Post Road Magazine #20


by Matt Bell

When I look back at the reading I did in 2009, it's mostly the short story collections I remember, for whatever reason. The one exception is Robert Lopez's Kamby Bolongo Mean River, the book that beat all other books for me that year. I was lucky enough to get to read the book in galleys, then again on its release date in October, and then a third time in December. Since then, it's become a book that constantly haunts my desk, no matter how many times I try to return it to the shelves. There's so much to admire about the book, from its formal elements—it's written in short, beautiful paragraphs, full of repetition and empty of commas—to its fantastic narrator, a character in possession of one of the most uniquely rendered and affecting modes of speech in recent memory.

Kamby Bolongo Mean River is narrated by a young man under observation, trapped in what is probably a hospital room that contains only a bed and a telephone. He begins his story focused on the telephone: "Should the phone ring I will answer it. I will say the hello how are you and wait for a response. I will listen to what the person on the other end says. I will listen to the words."

====

## What is needed:
Condense the paragraph of the piece on Kamby Bolongo Mean River that begins "When I look back at the reading" into a bulleted list that keeps its main facts.

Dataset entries
====

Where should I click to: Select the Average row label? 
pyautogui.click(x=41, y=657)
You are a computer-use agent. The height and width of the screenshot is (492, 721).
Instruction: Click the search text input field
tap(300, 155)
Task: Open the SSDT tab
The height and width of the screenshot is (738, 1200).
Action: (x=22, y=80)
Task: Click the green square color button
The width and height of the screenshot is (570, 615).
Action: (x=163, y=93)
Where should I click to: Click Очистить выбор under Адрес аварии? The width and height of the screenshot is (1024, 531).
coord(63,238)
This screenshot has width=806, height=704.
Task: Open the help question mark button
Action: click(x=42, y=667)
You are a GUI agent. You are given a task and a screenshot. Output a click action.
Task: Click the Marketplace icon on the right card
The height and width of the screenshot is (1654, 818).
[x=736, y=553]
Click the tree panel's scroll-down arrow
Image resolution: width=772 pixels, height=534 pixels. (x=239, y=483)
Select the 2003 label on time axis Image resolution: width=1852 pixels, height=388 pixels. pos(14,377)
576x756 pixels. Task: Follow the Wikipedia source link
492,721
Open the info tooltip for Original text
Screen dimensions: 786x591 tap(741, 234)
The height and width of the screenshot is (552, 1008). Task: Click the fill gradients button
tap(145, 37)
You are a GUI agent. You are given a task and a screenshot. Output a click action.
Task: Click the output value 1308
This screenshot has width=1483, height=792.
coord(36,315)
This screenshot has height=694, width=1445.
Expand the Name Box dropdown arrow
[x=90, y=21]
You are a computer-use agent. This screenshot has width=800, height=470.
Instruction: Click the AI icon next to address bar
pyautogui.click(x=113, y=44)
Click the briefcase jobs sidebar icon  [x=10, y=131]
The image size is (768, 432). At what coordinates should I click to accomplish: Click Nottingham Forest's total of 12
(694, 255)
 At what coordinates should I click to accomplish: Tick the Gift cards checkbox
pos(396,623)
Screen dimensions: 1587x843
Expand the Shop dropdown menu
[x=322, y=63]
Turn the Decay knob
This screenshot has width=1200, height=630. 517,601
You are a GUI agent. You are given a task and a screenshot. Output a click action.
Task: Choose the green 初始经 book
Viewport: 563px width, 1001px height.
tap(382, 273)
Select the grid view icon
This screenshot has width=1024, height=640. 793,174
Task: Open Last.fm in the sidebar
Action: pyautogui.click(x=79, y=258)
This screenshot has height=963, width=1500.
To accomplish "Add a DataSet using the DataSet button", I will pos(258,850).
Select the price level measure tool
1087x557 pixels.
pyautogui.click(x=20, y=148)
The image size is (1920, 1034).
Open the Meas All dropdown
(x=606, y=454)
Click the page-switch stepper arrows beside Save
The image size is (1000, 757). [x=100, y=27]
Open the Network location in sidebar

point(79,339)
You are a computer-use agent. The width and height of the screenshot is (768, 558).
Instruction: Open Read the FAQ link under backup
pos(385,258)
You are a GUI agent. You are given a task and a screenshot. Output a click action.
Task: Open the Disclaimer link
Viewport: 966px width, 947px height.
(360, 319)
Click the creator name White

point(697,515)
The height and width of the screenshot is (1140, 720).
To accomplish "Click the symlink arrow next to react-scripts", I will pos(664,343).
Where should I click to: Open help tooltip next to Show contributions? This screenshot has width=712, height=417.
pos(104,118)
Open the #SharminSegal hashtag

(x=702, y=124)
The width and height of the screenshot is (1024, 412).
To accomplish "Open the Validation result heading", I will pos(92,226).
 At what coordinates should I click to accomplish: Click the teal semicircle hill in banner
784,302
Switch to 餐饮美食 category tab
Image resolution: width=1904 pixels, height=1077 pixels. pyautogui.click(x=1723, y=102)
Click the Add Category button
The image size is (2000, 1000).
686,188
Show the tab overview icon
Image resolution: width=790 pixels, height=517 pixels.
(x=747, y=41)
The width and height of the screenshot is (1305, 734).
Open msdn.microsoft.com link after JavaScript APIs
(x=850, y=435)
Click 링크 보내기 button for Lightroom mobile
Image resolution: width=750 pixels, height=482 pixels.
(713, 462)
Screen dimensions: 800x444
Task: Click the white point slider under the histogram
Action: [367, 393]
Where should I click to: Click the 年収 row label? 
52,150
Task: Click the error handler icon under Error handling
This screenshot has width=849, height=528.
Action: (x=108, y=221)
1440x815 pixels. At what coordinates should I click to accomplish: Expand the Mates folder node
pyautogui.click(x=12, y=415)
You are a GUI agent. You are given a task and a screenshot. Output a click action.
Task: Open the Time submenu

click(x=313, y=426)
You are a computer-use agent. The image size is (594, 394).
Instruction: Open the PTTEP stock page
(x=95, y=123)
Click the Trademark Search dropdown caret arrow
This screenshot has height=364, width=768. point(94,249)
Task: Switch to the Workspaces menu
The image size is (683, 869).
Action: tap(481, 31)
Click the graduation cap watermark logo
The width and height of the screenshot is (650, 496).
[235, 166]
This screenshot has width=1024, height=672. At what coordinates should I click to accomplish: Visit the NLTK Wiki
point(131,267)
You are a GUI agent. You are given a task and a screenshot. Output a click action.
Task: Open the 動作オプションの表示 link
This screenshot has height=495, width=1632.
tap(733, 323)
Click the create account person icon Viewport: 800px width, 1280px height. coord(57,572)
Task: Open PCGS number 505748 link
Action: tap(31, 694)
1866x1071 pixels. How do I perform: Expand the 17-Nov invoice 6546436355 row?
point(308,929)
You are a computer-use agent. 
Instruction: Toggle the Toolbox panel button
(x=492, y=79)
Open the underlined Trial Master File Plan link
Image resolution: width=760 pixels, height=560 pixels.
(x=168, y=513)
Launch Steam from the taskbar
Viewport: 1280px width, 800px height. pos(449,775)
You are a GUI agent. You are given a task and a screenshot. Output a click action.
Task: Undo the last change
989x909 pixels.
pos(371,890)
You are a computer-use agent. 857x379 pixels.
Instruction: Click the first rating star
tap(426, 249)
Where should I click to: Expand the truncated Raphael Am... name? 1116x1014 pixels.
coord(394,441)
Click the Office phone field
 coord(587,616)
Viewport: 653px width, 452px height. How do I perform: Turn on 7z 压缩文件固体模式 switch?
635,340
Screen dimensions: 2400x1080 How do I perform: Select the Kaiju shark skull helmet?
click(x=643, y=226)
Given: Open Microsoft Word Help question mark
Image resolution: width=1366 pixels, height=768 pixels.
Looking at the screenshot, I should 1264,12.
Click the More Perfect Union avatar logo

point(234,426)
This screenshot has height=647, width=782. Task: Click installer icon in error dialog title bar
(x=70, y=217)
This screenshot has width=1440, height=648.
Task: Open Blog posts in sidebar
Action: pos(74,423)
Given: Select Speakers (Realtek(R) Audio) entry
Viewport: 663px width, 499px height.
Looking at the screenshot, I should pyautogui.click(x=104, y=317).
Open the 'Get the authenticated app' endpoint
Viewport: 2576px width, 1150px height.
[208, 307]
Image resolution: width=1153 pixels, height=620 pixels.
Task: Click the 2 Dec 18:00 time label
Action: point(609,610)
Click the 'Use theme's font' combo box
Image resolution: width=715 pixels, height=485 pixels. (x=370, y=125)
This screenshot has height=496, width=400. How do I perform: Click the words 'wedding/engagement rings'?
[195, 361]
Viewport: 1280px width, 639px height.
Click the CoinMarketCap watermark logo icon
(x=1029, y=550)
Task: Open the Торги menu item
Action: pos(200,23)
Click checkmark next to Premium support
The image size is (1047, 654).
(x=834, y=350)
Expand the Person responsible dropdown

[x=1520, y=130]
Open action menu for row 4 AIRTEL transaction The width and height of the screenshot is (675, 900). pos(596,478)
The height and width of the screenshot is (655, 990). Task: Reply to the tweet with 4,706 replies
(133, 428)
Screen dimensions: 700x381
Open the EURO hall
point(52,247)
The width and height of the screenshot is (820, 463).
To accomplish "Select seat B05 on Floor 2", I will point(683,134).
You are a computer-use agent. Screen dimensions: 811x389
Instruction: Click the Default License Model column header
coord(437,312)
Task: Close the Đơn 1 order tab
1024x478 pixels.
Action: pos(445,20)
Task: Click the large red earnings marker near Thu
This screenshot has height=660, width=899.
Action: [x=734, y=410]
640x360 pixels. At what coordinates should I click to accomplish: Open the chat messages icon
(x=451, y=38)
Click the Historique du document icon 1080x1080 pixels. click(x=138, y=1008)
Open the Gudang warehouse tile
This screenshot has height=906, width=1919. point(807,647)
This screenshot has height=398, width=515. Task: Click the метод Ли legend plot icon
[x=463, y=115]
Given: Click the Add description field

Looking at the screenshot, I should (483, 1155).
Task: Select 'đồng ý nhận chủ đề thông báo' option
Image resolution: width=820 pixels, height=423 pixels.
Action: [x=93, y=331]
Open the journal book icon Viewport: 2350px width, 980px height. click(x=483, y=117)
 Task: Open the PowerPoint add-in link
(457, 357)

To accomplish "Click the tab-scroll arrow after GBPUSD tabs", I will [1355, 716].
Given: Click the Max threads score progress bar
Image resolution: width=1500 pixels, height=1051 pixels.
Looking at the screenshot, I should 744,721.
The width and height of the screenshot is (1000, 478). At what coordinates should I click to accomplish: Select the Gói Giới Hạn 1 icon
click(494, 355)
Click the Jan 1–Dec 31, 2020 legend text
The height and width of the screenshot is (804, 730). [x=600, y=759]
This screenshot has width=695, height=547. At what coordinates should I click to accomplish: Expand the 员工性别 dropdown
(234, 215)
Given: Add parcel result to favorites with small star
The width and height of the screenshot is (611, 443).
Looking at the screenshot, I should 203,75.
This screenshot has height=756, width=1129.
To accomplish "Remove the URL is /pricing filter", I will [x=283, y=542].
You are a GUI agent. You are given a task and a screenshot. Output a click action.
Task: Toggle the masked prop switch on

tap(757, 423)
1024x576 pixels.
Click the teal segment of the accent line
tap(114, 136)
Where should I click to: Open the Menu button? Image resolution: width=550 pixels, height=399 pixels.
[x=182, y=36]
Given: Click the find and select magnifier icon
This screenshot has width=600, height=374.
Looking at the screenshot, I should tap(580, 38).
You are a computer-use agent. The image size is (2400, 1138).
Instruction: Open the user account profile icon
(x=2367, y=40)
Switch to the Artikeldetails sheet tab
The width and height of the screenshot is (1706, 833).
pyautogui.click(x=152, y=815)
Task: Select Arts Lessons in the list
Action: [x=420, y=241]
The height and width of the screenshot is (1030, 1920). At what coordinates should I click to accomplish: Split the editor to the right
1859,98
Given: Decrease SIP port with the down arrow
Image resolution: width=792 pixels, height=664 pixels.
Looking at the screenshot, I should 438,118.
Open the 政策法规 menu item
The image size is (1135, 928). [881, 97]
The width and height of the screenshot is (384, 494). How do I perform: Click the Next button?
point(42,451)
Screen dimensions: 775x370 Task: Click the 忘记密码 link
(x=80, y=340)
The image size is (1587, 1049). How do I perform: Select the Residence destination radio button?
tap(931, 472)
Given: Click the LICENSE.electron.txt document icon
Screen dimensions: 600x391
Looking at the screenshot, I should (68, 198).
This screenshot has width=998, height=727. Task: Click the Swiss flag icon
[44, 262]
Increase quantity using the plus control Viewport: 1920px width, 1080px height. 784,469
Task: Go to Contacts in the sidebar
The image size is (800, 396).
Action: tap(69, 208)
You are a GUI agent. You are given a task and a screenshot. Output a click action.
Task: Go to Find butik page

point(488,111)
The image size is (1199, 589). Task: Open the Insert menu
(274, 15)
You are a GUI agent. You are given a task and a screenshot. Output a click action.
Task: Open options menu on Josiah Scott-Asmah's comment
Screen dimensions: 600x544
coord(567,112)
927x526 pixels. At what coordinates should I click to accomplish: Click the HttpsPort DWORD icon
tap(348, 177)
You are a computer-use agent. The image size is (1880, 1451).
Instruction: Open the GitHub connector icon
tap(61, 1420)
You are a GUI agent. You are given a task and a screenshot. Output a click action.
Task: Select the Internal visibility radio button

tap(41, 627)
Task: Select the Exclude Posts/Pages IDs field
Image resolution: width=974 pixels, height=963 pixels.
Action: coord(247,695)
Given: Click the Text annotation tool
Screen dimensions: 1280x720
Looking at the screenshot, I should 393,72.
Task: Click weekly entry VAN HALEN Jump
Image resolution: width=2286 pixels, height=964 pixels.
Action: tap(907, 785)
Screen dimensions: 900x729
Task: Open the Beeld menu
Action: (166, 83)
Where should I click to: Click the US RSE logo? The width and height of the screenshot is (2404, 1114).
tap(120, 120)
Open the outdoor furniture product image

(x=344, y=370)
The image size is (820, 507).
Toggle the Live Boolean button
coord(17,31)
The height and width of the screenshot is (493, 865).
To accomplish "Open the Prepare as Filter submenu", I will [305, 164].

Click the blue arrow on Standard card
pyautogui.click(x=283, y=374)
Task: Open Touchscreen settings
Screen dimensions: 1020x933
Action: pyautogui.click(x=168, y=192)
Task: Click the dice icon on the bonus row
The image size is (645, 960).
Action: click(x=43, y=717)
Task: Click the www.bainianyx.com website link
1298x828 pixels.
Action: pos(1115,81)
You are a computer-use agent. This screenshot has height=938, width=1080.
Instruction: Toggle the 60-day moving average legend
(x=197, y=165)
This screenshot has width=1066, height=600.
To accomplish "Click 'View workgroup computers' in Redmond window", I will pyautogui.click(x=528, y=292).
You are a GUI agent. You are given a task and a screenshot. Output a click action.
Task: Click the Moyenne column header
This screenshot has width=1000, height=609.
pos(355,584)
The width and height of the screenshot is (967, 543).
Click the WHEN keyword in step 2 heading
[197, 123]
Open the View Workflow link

====

## Answer box:
- The writer's reading from 2009 is remembered mostly through short story collections, with one exception: Robert Lopez's Kamby Bolongo Mean River, the writer's top book of that year.
- The writer read it three times: in galleys, on its October release date, and again in December.
- The book keeps returning to the writer's desk, however often it is put back on the shelves.
- Its admirable qualities include its form (short, beautiful paragraphs, full of repetition and empty of commas) and its narrator, whose mode of speech is among the most uniquely rendered and affecting in recent memory.